Had anyone told Jamie the same thing? 

He texted everyone he needed to. Beard, Nate and Isaac about training. Keeley, in case what happened had gotten to the press or would get to the press, and because she would want to know what she could do as Jamie’s friend, beyond only her position at KBPR. Higgins and Rebecca because they, too, would have work to do. He wanted to text Georgie and thought about doing it so she could be here before Jamie woke next. He couldn’t decide if it was more selfish to text her or not.

Georgie would come in and take care of Jamie, taking that burden from Roy. Except it wasn’t a burden. Jamie could never be a burden, not now, not ever, after everything they’ve been through these past few years. Maybe Roy was being selfish not calling Georgie, so he could be needed and wanted by Jamie, and he could be the one to offer comfort and security.

Jamie grew up with only pain and terror from his father. Roy would spend the rest of his life replacing that with love and comfort. Roy could never completely fill that hole, but he could do his best to make it a little smaller. There was a place for both of him and Georgie here, and God knew Jamie would need every support system he had available to get through this. But Roy had to stop making decisions for Jamie and give that back to him. He would ask Jamie when he woke if they should call Georgie and offer to do it himself.

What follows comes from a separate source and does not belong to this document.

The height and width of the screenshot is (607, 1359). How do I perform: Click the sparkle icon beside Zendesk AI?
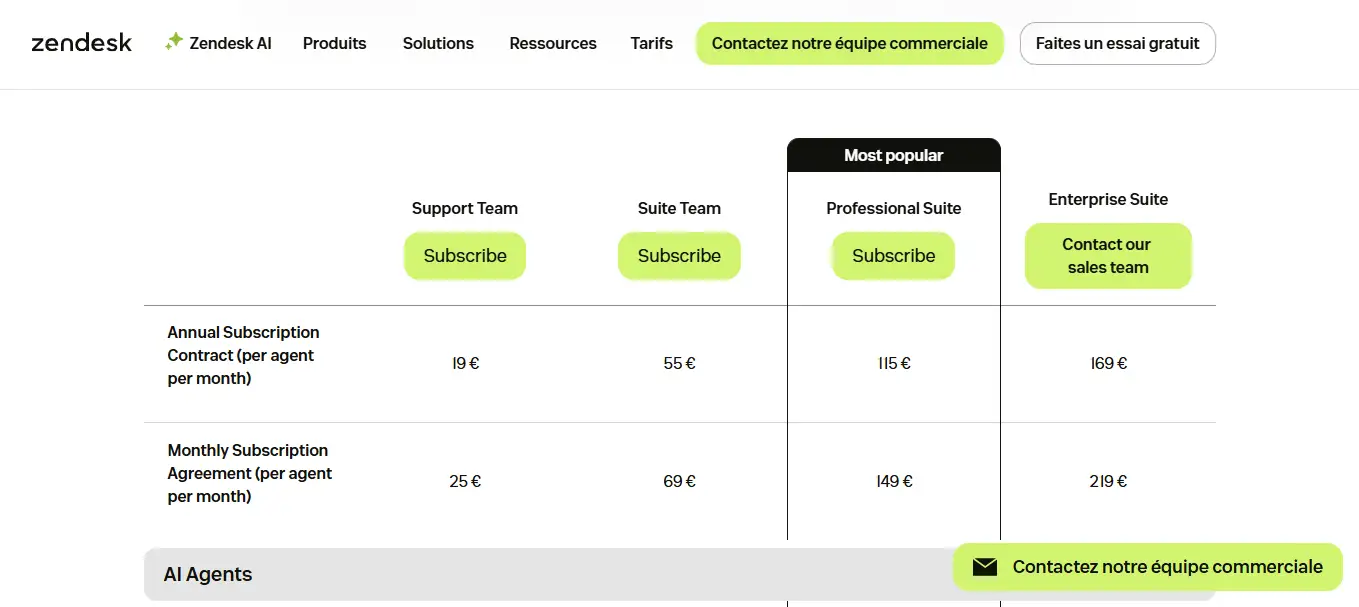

Roy glanced upstairs where Jamie lay sleeping, and climbed the stairs as quietly as his knee allowed. He opened the door slowly, letting the light from the hall fall onto Jamie, still asleep. Ruth, or Jamie, he’s unsure which, closed the shades since he was up there previously. Roy pulled off his boots, lifted the covers and climbed into the other side of the bed, closed his eyes, and prayed for forgiveness.